Binary file modification

Hi

I’ve been modifying a binary file that contains various data including
some audio. I’m trying to add my own audio (instead of the audio in the
file) which I believe I have done but I need to modify the
content-length header in the file which indicates the length of the
audio sample. I’ve been reading the content-length data from the file
using something similar to :

f=open(config[:file],“rb”)
f.pos=AUDIO_CONTENT_HEADER_OFFSET
length=f.read(3).unpack(“H2H2H2”).hex.to_i
f.close
=> an integer

This basically opens the file as a binary file, skips to the audio
content header data position and then unpacks 3 bytes into a string
(formatted as hex) which is then converted to an integer value.

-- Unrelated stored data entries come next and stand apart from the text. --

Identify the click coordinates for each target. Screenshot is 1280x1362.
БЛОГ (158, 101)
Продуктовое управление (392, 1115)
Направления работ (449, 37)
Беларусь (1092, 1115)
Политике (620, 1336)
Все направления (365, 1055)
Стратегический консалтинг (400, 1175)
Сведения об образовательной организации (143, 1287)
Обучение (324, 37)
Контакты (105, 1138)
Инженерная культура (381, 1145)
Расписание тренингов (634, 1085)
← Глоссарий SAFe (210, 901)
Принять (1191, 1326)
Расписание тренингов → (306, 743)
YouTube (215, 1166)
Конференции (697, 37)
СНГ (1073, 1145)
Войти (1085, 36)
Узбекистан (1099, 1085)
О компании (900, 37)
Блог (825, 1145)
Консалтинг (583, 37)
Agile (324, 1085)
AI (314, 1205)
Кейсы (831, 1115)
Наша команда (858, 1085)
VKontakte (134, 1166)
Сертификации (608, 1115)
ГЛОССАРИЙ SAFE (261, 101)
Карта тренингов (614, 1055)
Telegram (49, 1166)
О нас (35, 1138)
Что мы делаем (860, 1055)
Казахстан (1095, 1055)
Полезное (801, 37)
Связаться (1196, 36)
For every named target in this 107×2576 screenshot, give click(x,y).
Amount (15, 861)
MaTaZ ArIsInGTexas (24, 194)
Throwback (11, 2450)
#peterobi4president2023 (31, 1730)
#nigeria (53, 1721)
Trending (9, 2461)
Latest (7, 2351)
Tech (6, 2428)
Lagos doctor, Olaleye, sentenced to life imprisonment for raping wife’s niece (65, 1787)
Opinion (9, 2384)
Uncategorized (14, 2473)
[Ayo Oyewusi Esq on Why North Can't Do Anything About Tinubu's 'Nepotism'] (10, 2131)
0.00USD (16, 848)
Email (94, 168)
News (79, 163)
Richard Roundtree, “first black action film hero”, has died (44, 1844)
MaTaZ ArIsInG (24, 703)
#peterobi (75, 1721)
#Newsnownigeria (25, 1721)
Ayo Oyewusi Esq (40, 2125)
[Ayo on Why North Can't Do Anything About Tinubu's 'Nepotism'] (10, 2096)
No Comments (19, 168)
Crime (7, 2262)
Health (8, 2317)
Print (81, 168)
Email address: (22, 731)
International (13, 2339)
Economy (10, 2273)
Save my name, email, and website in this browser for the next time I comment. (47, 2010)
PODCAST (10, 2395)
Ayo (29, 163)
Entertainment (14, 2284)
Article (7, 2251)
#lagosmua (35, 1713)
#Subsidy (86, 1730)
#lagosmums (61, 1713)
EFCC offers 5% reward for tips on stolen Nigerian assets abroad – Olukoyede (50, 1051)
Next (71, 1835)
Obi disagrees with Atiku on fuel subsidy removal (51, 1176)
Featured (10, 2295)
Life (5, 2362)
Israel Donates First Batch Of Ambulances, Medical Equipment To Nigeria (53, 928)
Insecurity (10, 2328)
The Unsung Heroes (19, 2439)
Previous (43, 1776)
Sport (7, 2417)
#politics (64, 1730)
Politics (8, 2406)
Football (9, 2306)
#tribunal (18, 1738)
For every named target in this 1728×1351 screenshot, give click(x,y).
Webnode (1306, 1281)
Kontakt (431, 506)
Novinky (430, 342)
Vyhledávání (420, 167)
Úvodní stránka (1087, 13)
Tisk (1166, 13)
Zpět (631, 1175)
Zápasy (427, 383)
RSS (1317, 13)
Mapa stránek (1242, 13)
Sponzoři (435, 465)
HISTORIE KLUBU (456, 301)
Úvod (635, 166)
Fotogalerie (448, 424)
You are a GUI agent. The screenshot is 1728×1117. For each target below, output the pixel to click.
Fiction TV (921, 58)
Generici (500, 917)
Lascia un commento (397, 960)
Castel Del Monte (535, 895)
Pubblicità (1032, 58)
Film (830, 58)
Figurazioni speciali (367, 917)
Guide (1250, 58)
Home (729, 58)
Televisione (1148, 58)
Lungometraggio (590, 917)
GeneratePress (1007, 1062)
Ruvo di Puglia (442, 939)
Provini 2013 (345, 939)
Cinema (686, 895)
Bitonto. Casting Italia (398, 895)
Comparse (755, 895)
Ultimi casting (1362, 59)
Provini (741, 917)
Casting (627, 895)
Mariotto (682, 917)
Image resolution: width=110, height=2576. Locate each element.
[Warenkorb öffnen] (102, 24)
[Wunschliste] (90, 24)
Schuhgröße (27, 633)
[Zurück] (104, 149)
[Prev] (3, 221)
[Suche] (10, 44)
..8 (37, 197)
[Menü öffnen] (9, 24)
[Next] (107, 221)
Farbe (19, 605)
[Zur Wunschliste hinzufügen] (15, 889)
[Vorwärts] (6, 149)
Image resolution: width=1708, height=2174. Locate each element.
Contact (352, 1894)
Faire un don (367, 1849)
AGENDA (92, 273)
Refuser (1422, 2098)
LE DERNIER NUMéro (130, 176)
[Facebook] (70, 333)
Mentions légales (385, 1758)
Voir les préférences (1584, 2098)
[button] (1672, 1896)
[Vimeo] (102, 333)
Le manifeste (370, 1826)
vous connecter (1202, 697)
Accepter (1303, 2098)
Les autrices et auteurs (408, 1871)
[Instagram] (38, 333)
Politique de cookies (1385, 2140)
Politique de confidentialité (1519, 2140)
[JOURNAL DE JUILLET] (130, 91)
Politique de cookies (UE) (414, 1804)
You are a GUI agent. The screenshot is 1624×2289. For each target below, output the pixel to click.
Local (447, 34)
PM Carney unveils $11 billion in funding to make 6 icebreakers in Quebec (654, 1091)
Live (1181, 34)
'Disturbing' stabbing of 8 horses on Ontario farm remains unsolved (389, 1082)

I’d like to be able to reverse this process and take any an integer
value (1024 in the case shown below) and write it to a binary file with
some header and footer data - something like :

mydata = SOMEHEADERDATA
mydata += [“1024”].pack(“someformat”)
mydata += AUDIODATA
f=open(config[:file],“wb”)
f.write(mydata)
f.close

However I’m a bit stuck on how to pack the data (if this is the correct
solution). If someone could point me in the correct direction it would
be much appreciated.

-----Original Message-----
From: [email protected]
[mailto:[email protected]] On Behalf Of Rob L.
[…]
I’ve been reading the content-length data from
the file
using something similar to :

f=open(config[:file],“rb”)
f.pos=AUDIO_CONTENT_HEADER_OFFSET
length=f.read(3).unpack(“H2H2H2”).hex.to_i

That should die because Array#hex doesn’t exist, but I get the idea. If
you
do this kind of thing a lot with different kinds of data then you should
note that to_i and to_s both take optional base arguments, so
foo.unpack(‘H*’).first.to_i(16) should work

[…]

I’d like to be able to reverse this process and take any an integer
value (1024 in the case shown below) and write it to a binary
file with
some header and footer data - something like :
[…]
mydata += [“1024”].pack(“someformat”)
[…]
However I’m a bit stuck on how to pack the data (if this is
the correct
solution).

Here’s the problem - if you need exactly three bytes then you are going
to
have to apply your own padding, since the pack routines will only pack
directly as a long or a short which will mostly be 4 and 2 bytes - both
of
which could cause you problems. My hacks always involve <<'ing a single
byte
integer onto a string. In your case, here is a horrible oneliner which
you
should not use because it is gross.

num=1024
num.to_s(16)[0…2].instance_eval {(self.reverse + ‘0’ * (6 -
self.length)).reverse}.scan(/…/).inject(‘’) {|s,byte| s <<
byte.to_i(16)}

You could also try googling BitStruct, which is a ruby library that
might
help by defining these headers and footers as structure objects.

Cheers,

ben

Rob L. wrote:

f.pos=AUDIO_CONTENT_HEADER_OFFSET
some header and footer data - something like :
be much appreciated.
Ben’s right, you can use BitStruct for this:

require ‘bit-struct’

class AudioData < BitStruct

unsigned :audio_length, 3*8, :endian => :little
rest :data

Note: don’t use :length as the name of a field, because it will

conflict with the #length method inherited from String.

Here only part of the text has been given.